Separate but equal; where have we heard that before? Apartheid South Africa is no metaphor for anything else, but women of my generation and all those before were told over and over again that the sexes are different “but equal”, as an excuse for excluding them from places they didn’t belong: they should be doing “separate but equal” in the kitchen, bedroom and nursery. Whatever is segregated by diktat is rarely equal.
And not just our generation and older, but younger generations too; women are still told that. That is still official Vatican dogma – women are equal but “complementary” – women are equal but different, and they must not try to abandon their True Nature™.
Universities once barred women altogether. Now they strive to be emblems of enlightenment, temples to reason, equality, free speech and freedom of thought. But it’s not easy to balance conflicting freedoms. Universities UK, their representative body, has just published 40 pages of guidelines on External Speakers in Higher Education Institutions, wriggling and writhing over competing freedoms for women versus not causing religious offence: it ends up with excruciating nonsense.
Some students may want a “no platform” policy for speakers they find obnoxious – the BNP or members of unsavoury governments. Demonstrating opposition is a freedom, but banning or yelling down free expression within the law is a denial of freedom. However, Universities UK’s guidelines give the sexist eccentricities of some religions priority over women’s rights, by allowing religious speakers the right to demand women and men are segregated in the lecture hall.

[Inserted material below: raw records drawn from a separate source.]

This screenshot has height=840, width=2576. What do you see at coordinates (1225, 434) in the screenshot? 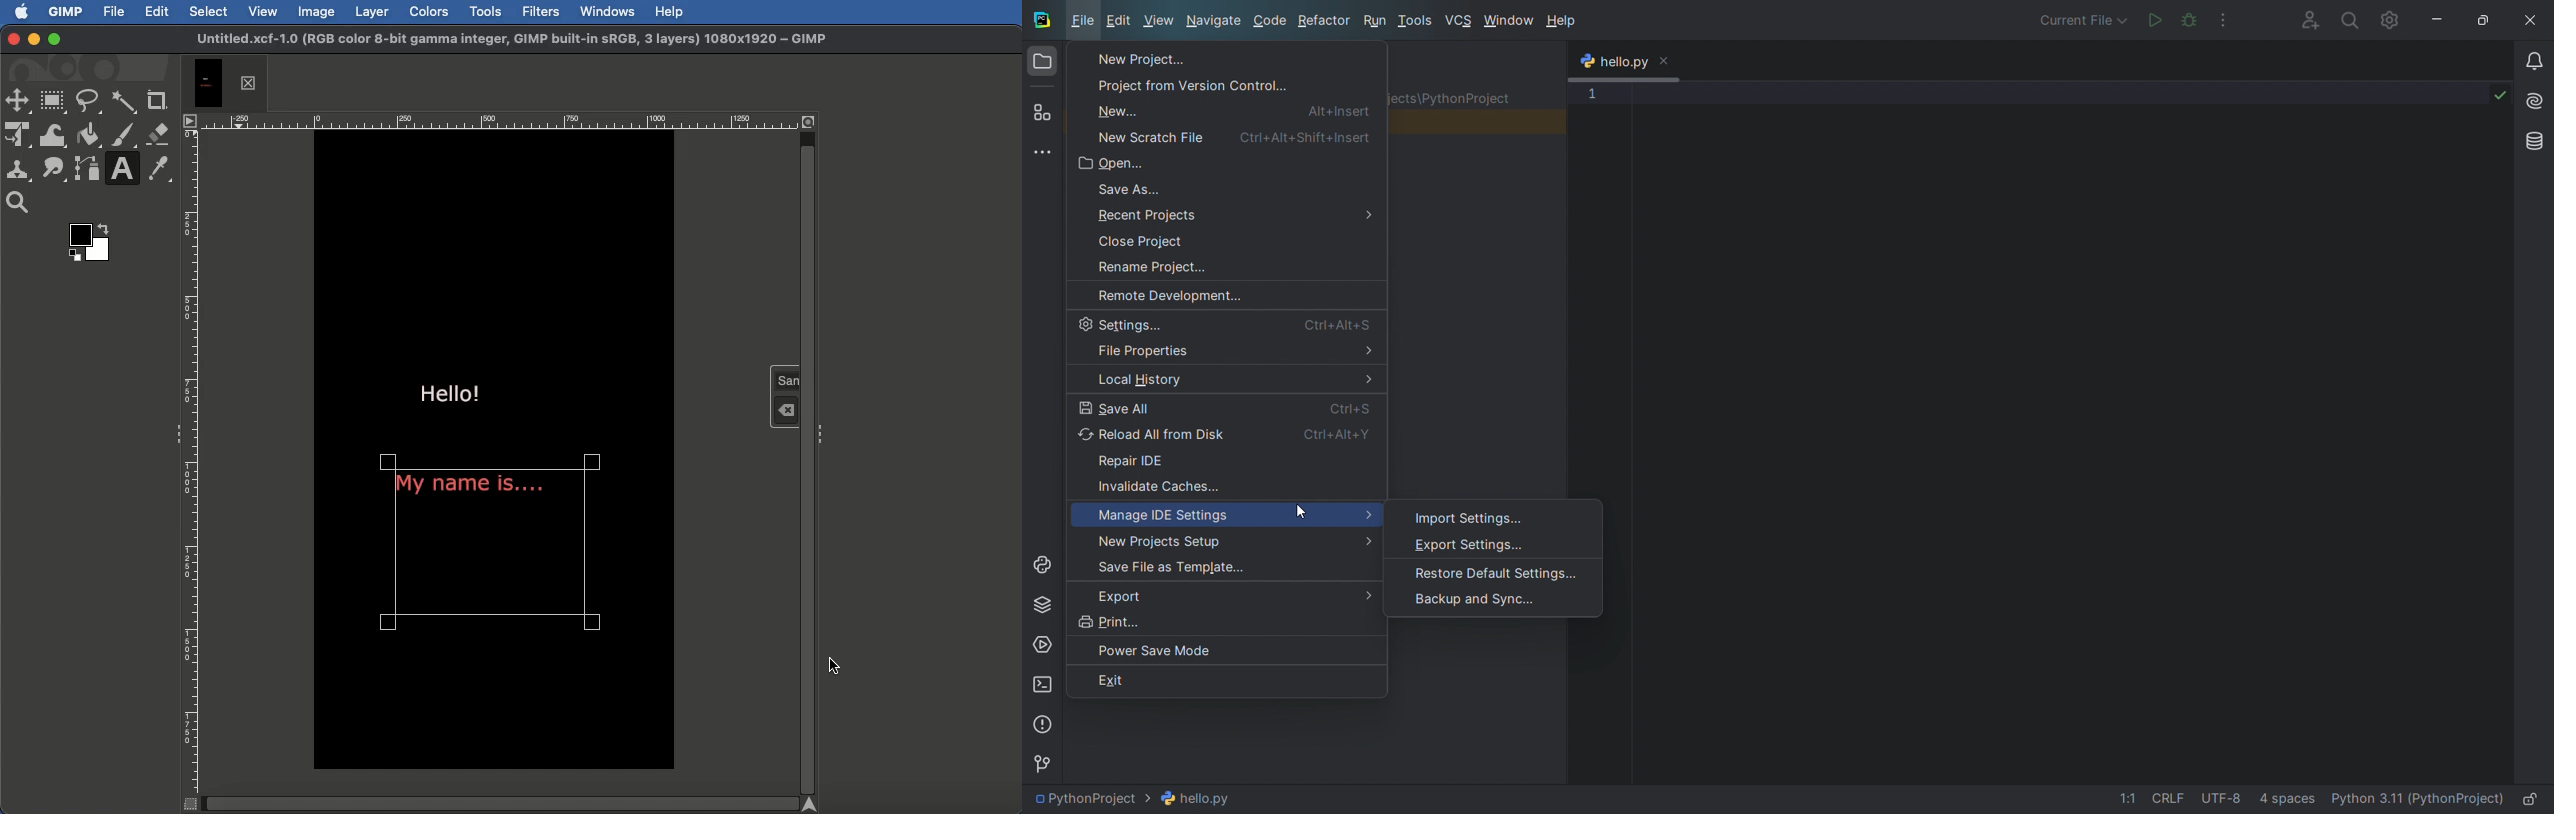
I see `reload` at bounding box center [1225, 434].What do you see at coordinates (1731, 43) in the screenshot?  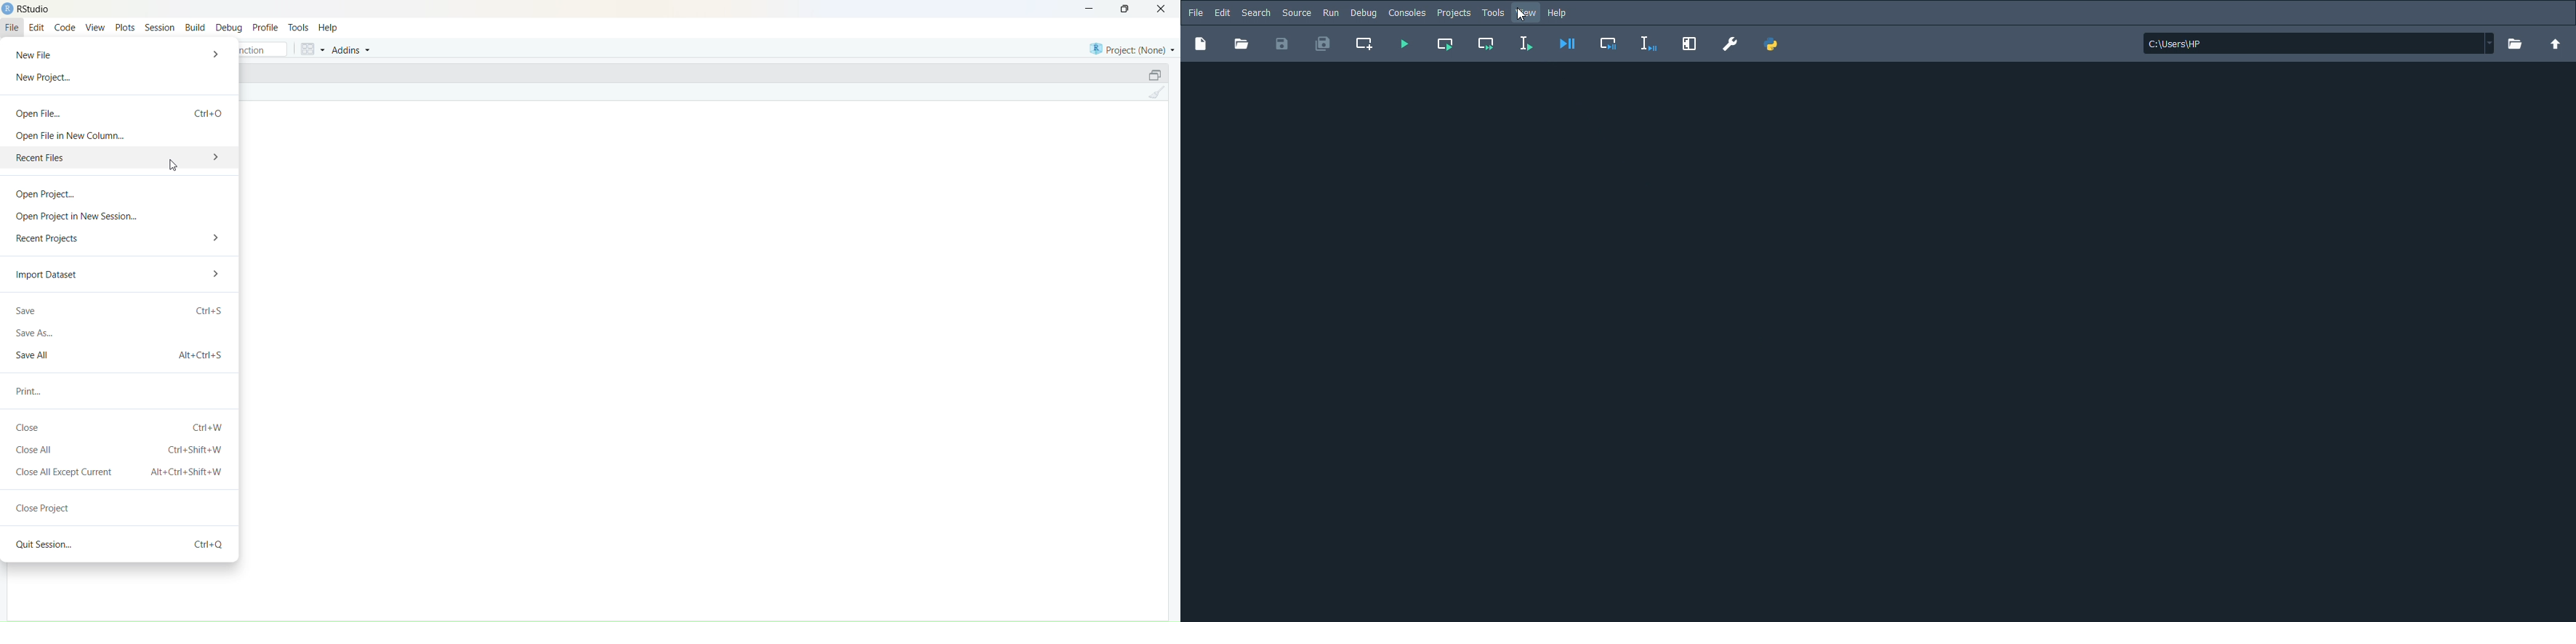 I see `Preferences` at bounding box center [1731, 43].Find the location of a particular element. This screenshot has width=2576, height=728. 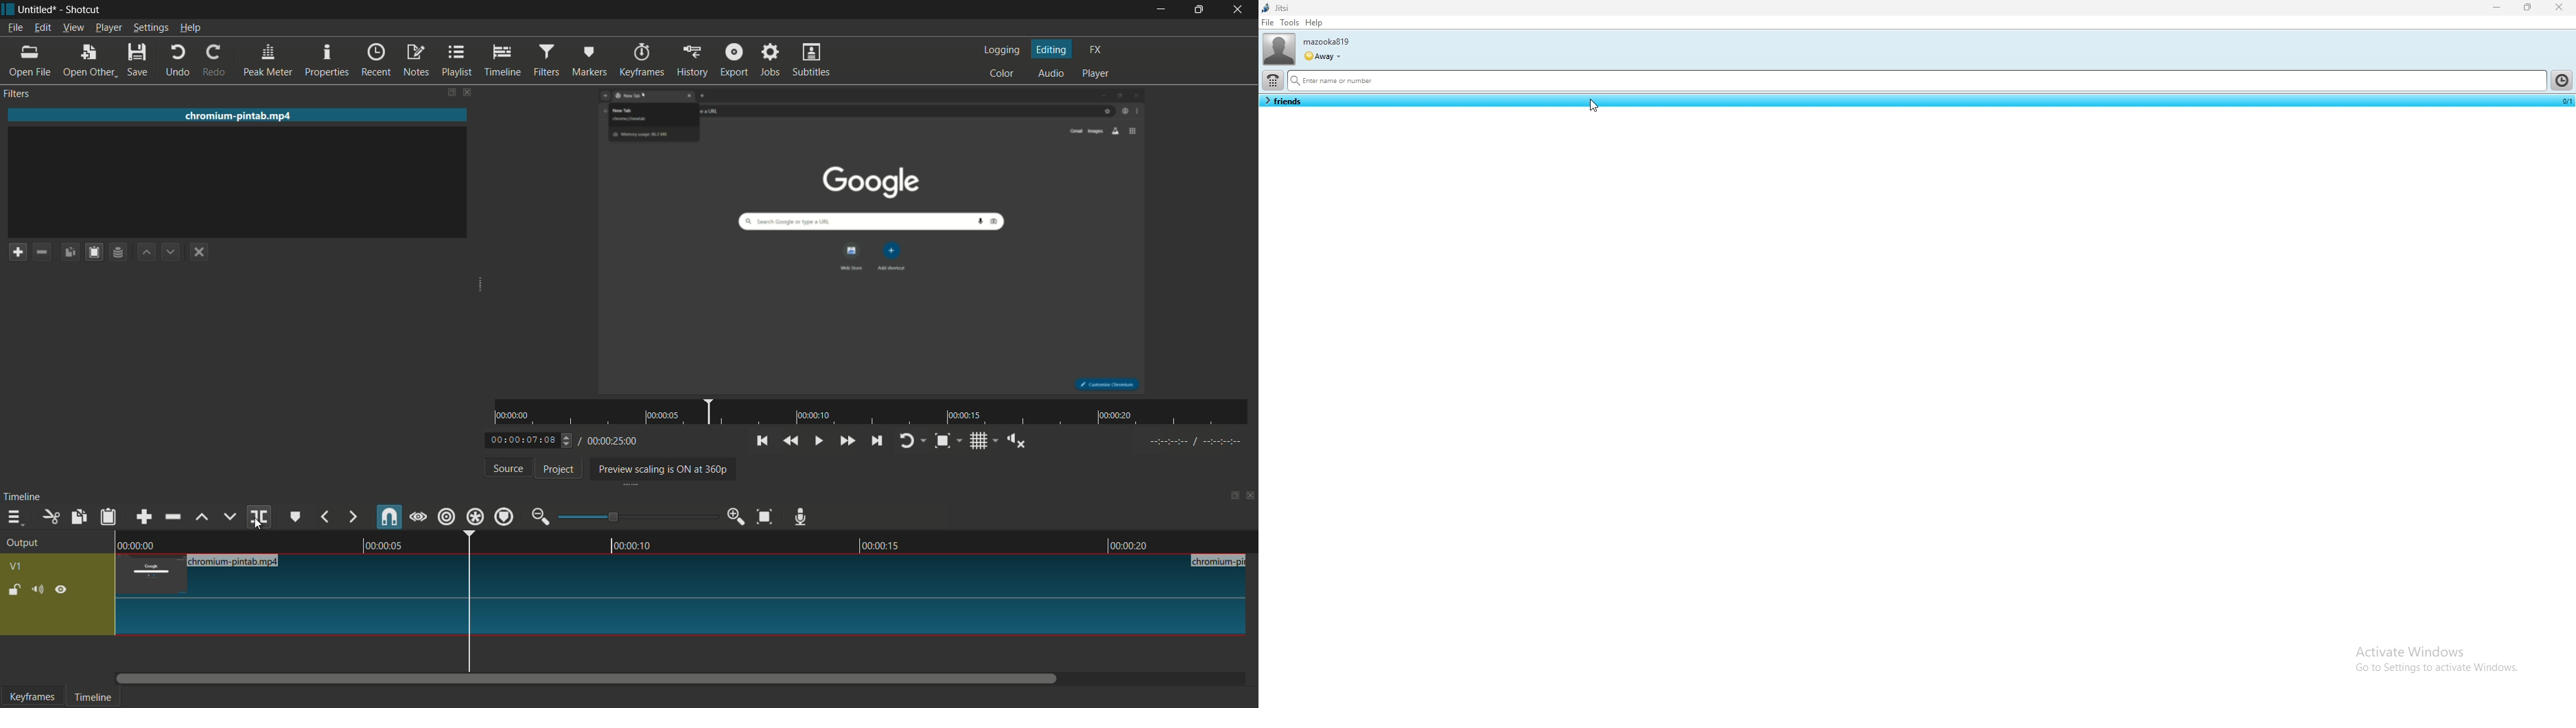

timeline is located at coordinates (503, 60).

The right to demand and have their demand satisfied.
The compromise is that women can’t be put at the back: “The room can be segregated left and right, rather than front and back.” Depressingly, the National Union of Students has endorsed this. What’s wrong with “side by side” segregation? Just ask how that would look if universities allowed speakers to demand separation by race.
Muslim speakers demand segregation to make a very public point about their belief in women’s “separate” role in the universe, one step behind a man, even in a place of learning. After all, as Maryam Namazie, head of the Council of Ex-Muslims of Britain, says, the speakers and the audience have all travelled there on trains and buses that are not segregated. Mosques and synagogues may hide women out of sight, but by agreeing not to “offend”, the universities condone what they should confront.
And so far, at least, there’s no sign that they’re listening to the objections.